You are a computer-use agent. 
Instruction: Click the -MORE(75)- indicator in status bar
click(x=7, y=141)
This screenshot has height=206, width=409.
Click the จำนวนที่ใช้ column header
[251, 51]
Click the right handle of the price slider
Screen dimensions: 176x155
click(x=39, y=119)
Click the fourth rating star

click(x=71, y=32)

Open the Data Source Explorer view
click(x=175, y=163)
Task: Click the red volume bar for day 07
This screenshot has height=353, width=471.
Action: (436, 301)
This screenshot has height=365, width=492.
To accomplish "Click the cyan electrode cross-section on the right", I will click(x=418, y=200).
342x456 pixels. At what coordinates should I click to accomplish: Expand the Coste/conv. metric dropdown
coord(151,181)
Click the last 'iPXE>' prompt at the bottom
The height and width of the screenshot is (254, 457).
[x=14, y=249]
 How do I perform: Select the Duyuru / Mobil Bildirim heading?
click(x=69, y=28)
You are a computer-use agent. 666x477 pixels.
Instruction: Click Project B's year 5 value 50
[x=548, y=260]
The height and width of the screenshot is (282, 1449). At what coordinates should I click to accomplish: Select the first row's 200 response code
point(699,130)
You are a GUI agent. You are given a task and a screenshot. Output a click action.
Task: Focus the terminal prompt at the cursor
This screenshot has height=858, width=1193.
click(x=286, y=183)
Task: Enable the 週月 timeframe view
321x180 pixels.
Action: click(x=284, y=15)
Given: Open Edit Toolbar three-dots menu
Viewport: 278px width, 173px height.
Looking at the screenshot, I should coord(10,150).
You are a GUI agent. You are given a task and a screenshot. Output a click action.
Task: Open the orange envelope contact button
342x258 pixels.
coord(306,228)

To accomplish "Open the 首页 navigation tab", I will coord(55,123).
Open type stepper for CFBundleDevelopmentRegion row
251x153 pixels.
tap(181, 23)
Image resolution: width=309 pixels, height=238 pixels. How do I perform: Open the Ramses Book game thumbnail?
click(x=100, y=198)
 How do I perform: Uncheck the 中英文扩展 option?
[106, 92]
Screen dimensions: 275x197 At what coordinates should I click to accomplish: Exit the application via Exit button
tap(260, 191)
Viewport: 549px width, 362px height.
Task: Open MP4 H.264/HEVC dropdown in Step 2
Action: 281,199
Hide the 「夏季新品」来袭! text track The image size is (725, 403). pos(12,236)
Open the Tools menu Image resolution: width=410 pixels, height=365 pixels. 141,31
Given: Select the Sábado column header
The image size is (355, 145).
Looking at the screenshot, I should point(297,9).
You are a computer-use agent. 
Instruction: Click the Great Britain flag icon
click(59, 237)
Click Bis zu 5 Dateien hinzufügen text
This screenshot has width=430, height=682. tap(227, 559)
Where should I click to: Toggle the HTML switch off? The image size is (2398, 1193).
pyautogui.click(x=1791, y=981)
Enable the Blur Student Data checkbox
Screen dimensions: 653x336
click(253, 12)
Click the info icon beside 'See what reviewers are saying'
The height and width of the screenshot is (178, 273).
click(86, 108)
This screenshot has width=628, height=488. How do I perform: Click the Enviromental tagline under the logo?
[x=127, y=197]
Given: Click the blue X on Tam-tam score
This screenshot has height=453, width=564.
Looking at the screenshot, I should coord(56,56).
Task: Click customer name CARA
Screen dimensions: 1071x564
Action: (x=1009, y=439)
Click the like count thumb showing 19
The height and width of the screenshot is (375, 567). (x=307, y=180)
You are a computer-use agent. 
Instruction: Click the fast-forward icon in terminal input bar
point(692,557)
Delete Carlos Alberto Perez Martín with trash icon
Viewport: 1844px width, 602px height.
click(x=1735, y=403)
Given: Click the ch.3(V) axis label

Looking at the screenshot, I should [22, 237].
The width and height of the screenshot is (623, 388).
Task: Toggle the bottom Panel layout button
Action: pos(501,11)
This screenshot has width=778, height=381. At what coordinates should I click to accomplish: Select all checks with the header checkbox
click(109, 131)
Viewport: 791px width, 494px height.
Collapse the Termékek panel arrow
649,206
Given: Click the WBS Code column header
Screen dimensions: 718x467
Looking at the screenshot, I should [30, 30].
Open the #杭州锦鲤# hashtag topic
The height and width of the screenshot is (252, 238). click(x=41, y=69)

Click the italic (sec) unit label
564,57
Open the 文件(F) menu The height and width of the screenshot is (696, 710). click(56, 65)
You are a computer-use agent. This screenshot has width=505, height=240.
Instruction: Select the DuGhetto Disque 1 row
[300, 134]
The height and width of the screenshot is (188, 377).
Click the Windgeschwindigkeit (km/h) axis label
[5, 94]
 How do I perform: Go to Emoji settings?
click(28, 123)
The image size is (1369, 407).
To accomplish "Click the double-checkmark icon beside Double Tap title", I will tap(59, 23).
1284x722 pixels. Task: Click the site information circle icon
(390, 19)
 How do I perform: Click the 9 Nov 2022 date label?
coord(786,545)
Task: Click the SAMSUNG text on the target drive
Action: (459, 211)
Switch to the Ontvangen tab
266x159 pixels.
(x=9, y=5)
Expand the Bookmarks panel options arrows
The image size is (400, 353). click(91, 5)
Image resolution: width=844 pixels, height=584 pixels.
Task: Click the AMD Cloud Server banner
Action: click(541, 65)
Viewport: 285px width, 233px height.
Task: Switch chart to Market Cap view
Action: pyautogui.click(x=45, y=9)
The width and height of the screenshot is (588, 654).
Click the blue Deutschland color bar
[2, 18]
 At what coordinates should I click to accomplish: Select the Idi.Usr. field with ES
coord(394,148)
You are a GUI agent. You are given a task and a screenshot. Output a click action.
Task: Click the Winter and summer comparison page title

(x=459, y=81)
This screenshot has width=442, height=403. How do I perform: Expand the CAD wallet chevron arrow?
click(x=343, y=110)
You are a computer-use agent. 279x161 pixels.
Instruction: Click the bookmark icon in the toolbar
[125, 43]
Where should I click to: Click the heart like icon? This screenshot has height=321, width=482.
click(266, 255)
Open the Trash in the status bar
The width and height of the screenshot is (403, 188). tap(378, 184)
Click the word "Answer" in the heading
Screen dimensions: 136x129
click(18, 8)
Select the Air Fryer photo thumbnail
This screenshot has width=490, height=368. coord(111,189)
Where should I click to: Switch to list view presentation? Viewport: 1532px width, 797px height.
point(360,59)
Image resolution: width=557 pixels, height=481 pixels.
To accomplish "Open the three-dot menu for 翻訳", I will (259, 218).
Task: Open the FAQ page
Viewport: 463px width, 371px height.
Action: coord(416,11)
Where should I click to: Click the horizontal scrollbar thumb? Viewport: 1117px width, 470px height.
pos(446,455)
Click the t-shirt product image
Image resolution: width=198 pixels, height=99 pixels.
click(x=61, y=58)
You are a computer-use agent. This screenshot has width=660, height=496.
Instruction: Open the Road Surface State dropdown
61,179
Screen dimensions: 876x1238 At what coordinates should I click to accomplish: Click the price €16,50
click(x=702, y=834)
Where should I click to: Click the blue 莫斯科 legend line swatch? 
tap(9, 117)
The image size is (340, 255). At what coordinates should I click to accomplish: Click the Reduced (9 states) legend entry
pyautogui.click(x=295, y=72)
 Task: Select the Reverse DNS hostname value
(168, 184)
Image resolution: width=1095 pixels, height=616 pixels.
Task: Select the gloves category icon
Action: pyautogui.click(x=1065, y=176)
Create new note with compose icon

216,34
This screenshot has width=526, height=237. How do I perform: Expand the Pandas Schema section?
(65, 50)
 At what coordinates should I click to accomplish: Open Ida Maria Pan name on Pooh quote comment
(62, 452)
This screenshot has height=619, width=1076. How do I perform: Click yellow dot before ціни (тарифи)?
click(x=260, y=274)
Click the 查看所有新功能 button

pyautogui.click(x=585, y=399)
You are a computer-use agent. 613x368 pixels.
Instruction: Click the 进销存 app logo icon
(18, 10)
--------------------
YOUR TASK → Show, from the entries above, every line that includes the string "beside".

RESPONSE TO THE TASK →
Click the info icon beside 'See what reviewers are saying'
To accomplish "Click the double-checkmark icon beside Double Tap title", I will tap(59, 23).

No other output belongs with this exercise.